PROBLEM SET
1. Do these statements agree with the Penny Post passage? (a) The government took control of Dockwra's London Penny Post in 1682. (b) The Select Committee of Postage was unanimous in recommending Hill's scheme. (c) Stamps were available on the first day of the Uniform Penny Post. Answer yes or no for each, quoting the deciding words from the passage.
2. Reproduce everything in the Penny Post passage from "Two years later, Rowland" down to "waste of time.", word for word.

SOURCE EXTRACT
___

The cost of posting a letter had risen steadily over the years. In 1680, a merchant named William Dockwra organised the London Penny Post, which delivered mail anywhere in London for a penny. He also introduced the practice of postmarking letters to indicate when and where they had been posted. However, the system became so successful that the government took control of the operation in 1682 and absorbed it into the Post Office: from then on the charges gradually increased. Successive Governments had used the profits from the postal service as revenue. In particular, the money was being used to finance the almost continuous wars with France. Each time more money was needed, the cost of postage was increased. This led to increasing public dissatisfaction and criticism of the high postage rates. To send a letter from Edinburgh to London, could cost as much as a day's wages: ¾d. As a result of the public complaints, a Committee of Enquiry was set up in 1835.
Two years later, Rowland Hill published a pamphlet entitled 'POST OFFICE REFORM' . In this, he proposed a uniform postage rate of 1d, — One Penny — which would lead to an increase in correspondence and the virtual abolition of attempts to evade the postage. At this time, an indoor servant would be earning twenty-five pounds a year, that is about ten shillings a week.
Rowland Hill argued that distance had little bearing on the cost of conveying a letter. He pointed out that a very important factor in the cost was that the letters which were not pre-paid had to be personally delivered to collect the postage. The letter carriers may sometimes have had to make five or six calls until they could deliver the letter and collect the money - which was a waste of time.
Sometimes the addressee would refuse to accept the letter. Because of the high cost, many frauds were common. One was that the writer would put a code marking on the outside of the letter, so that when it was delivered, the addressee would see the code mark, understand the message from the sender, and so refuse delivery.
Rowland Hill suggested that by using a specially designed adhesive label to pre-pay the postage, huge labour costs would be saved. Later in 1837 the Select Committee of Postage was set up and by one vote only, they recommended that Parliament adopt Hill's scheme. However, postage was not reduced to One Penny at once, but from 5 December 1839, a General Fourpenny Rate was set up for letters up to half an ounce in weight. Letters up to one ounce were charged 8d and each additional ounce up to 16 ounces cost 8d. The Fourpenny Post lasted only from 5 December 1839 to 9 January 1840 and markings were applied mostly by handwriting.
The Uniform Penny Post came into force on 10 January 1840, and Rowland Hill was proved right. On the first day of the Penny Post 112,000 letters were posted, more than three times the number posted on that day the previous year. However, the stamps and the printed envelopes and covers were not available until 6 May 1840.

___

GIVEN DATA
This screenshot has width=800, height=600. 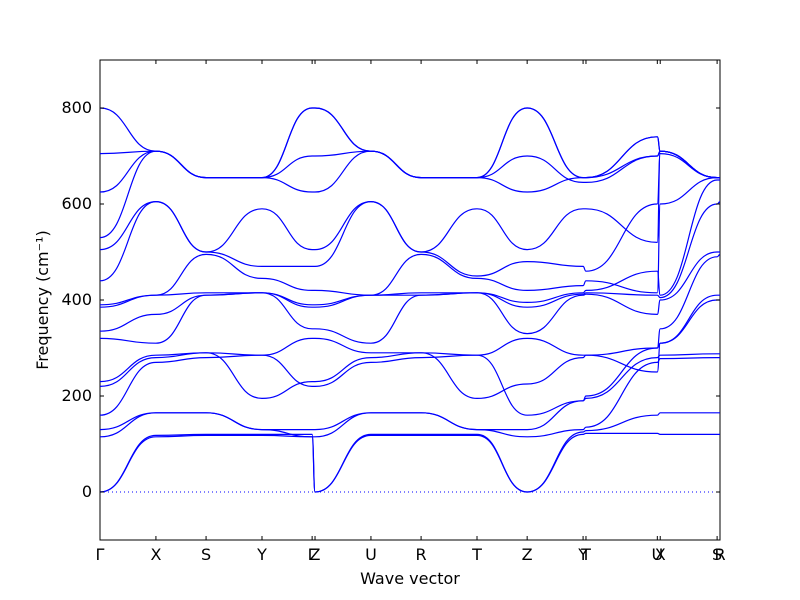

___

TASK RESULTS
1.
(a) Yes: "the government took control of the operation in 1682"
(b) No: "by one vote only, they recommended that Parliament adopt Hill's scheme"
(c) No: "the stamps and the printed envelopes and covers were not available until 6 May 1840"

2.
Two years later, Rowland Hill published a pamphlet entitled 'POST OFFICE REFORM' . In this, he proposed a uniform postage rate of 1d, — One Penny — which would lead to an increase in correspondence and the virtual abolition of attempts to evade the postage. At this time, an indoor servant would be earning twenty-five pounds a year, that is about ten shillings a week.
Rowland Hill argued that distance had little bearing on the cost of conveying a letter. He pointed out that a very important factor in the cost was that the letters which were not pre-paid had to be personally delivered to collect the postage. The letter carriers may sometimes have had to make five or six calls until they could deliver the letter and collect the money - which was a waste of time.